Yesterday's Bride is a Philippine television drama series broadcast by GMA Network. Directed by Gil Tejada Jr., it stars Lovi Poe in the title role. It premiered on October 29, 2012 on the network's Afternoon Prime line up replacing Hindi Ka na Mag-iisa. The series concluded on February 22, 2013 with a total of 85 episodes. It was replaced by Unforgettable in its timeslot.

Cast and characters

Lead cast
 Lovi Poe as Andrea Manalo / Lorraine Agustin
Works in a furniture shop owned by the Ramirezes, the simple, uneducated but kind-hearted, Andrea falls in love with her boss's son, Justin Ramirez. Despite their diverse social backgrounds and the obvious opposition of the latter's parents, the young lovers are determined to fight for their love and happiness. On her way to her wedding with Justin, an accident strikes which renders her into a coma. Andrea is found pregnant. The more that Justin shows his care, love and attention for her. Another twist of fate comes to a worse when fire breaks out in the hospital. Miraculously, Andrea wakes up and finds herself in a mansion not knowing who the owner is, and even forgetting her name and her past.

Supporting cast
 Rocco Nacino as Justin Ramirez
Born from a prominent family, Justin is the sheltered heir of the Ramirezes. He falls deeply in love with their lowly worker, Andrea Manalo, much to his mother's dismay. Out of extreme love, he braves all the obstacles just to be with the woman he loves.  Tragedy strikes and fate takes a sudden twist and destroy their dreams of having a simple and happy family life together.
 Luis Alandy as Dr. Celso Agustin
A respectable and kind-hearted doctor who saves and takes good care of Andrea Manalo during her "loss" times and even giving her a name, Loraine. Soon, Celso and Loraine/Andrea find themselves falling in love with each other. But things get complicated as the latter starts to regain her memory and unravel the mystery of her past.
 Karel Marquez as Dr. Sabrina Torres
The doctor who delivered Andrea's baby. She is a bipolar woman who loves Justin Ramirez to a passion. She will do anything to lure the latter into her trap and determined to take down anyone who dares to get in her way.
 Ara Mina as Josilda Ramirez
Justin's ambitious and arrogant mother and the owner of the huge furniture shop where Andrea works. She will do everything to keep her precious son away from Andrea, even if it means making life hell for Andrea in the most evil way imaginable.
 Emilio Garcia as Pete Ramirez
The spouse of Josie and the strict father of Justin and Joel. Self-centered and over-domineering, Pete seeks to control everything and everyone.
 Mark Bautista as Dave Serrano
Celso Agustin's close friend and confidante. He also works as a doctor. He proves himself a true friend as he constantly stands by Celso's side through all the latter’s ordeals.
 Raquel Villavicencio as Conchita Agustin
The mother of Dr. Celso Agustin.
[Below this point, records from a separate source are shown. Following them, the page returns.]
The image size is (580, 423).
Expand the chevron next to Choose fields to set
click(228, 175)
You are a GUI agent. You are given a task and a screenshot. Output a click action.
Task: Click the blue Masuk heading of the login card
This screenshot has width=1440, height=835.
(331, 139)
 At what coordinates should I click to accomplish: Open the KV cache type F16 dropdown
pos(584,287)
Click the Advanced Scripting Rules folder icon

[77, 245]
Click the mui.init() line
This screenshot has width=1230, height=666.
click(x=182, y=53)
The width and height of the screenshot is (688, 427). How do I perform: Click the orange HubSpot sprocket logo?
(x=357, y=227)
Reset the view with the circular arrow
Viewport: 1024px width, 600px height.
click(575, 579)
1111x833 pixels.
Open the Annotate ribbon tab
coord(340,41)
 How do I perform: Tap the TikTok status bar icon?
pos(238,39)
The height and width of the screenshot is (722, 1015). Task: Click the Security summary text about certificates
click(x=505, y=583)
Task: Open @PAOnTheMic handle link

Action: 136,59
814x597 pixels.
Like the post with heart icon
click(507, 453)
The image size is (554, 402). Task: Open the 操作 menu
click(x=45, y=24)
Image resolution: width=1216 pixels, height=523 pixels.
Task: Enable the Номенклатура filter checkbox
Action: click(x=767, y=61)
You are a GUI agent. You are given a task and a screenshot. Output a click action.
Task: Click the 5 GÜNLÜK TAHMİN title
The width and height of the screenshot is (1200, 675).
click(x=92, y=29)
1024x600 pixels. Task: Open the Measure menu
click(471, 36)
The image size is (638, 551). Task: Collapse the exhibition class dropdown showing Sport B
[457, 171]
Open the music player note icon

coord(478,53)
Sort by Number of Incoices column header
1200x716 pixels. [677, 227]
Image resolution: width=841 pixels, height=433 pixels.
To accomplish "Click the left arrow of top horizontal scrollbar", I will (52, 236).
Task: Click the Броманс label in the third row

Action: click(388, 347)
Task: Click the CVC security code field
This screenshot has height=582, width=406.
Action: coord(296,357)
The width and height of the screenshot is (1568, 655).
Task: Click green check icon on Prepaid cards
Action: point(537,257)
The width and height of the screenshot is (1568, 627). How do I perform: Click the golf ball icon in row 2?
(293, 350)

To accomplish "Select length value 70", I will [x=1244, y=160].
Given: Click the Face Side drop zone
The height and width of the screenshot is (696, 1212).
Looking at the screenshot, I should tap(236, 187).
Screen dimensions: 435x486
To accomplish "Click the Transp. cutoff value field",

She hates Loraine/Andrea for her son and will do whatever it takes to tear them apart.
 Nina Ricci Alagao as Suzanne Torres
A strong-willed and cunning woman who will do whatever it takes just to protect her daughter from further pain and disappointments in life.
 Lou Sison as Fey
The personal nurse-turned-close friend of Loraine/Andrea.
 Ken Chan as Joel Ramirez
The younger brother and somewhat a friend and confidant of Justin Ramirez.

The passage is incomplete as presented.